Saturday, April 30, 2011

Harbor haunted? Ghost hunters investigate

Nashoba Publishing.com: Harbor haunted? Ghost hunters investigate

Townsend, MASS: The setting is perfect for unsettled spirits to drift. Many of the homes and buildings were built shortly after the American Revolution and still would still be recognizable to the folks who lived and worked there 200 years ago.

The Townsend Historical Society owns and operates four buildings in "The Harbor," where the Squannacook River was dammed centuries ago to provide power for a mill and cooperage.

For years, rumor of a ghost has quietly circulated among the volunteers and visitors to the museum. No doubt, some of the classic signs of a haunting were observed: unexplained noises, strange feelings and flickering lights.

The Reed Homestead, now the office for the Historical Society, was built around 1809. Townsend historian Richard N. Smith wrote about the "handsome frame dwelling on Main Street" in "Dust and Divinity," published by the historical society in 1978.

As it turns out, there may be a suitably tragic reason for a haunting in the old home.

Harriet Reed, the second generation of Reeds to live in the home, allowed her sister, Hannah, to return home to mourn the death of Hannah's 10-year-old daughter. Smith writes the girl was of singular beauty.

Hannah did not find peace. One evening before supper, the distraught mother took her own life. Harriet found her sister hanging from the ceiling in the stairway hall when it was time to eat.

Harriet fled the house, never to return. After her death in her brother's home, her relatives discovered over $8,000 rolled into her stockings and linens.

Fertile opportunities indeed for a ghost to take up residence. There are those in Townsend, however, who dismiss the sorrowful tale told by Smith as an author's fancy.

As can happen, the daily users at the Historical Society learned to get along with whatever presences might be flitting through the buildings during business hours.

It took a fresh set of eyes and ears to recognize any phenomena might be unique.

The Spaulding Cooperage, another building owned by the Society, was rented to Laura Bradley for an antique co-op almost a year and a half ago.

Inside the co-op, a horse-drawn hearse is concealed behind a curtain. The Society had no place else to store it. The funeral conveyance is not what affected Bradley though.

She felt "something" and her clairvoyant agreed there might be a ghost, a female presence, in the old mill.

Not one to leave things to chance, Bradley contacted "Ghost Hunters," an NBC television series.
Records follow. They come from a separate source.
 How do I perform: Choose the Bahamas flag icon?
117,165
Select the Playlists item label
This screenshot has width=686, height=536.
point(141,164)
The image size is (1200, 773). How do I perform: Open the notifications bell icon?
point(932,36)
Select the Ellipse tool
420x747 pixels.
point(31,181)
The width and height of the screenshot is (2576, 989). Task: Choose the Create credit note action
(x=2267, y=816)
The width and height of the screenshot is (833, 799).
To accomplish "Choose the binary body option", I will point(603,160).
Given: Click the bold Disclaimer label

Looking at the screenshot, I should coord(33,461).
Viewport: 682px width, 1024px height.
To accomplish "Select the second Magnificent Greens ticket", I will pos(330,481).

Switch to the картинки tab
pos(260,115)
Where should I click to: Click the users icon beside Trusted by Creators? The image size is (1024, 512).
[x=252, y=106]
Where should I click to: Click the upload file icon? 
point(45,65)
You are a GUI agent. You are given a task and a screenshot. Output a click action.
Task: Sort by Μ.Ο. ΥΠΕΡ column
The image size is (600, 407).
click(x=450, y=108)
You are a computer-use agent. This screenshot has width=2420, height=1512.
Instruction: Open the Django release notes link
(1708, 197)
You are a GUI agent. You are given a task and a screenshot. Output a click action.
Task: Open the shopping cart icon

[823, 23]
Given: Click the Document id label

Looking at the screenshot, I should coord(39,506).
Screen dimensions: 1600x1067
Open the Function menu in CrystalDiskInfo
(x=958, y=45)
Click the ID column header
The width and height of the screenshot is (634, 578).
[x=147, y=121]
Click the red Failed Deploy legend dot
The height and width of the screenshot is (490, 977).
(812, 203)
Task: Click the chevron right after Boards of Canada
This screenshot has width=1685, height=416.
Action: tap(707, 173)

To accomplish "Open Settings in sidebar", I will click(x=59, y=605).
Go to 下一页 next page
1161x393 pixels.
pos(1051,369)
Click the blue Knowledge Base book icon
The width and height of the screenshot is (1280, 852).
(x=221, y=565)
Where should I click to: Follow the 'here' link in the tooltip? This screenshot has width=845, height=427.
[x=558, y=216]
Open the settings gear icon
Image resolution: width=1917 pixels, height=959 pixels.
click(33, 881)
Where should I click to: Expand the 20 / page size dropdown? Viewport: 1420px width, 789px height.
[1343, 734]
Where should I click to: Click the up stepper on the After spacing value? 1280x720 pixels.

Investigators from The Atlantic Paranormal Society jumped on the case.

The big black TAPS trucks showed up in the peaceful Townsend Harbor April 11. A quick-working crew set up lights and cameras, toured the historic district and spent two nights in the buildings.

They rolled out as swiftly as they arrived, leaving everyone involved sworn to secrecy regarding their conclusions.

Jeannie Bartovics, site administrator, said all would be revealed when the show is aired in approximately three months.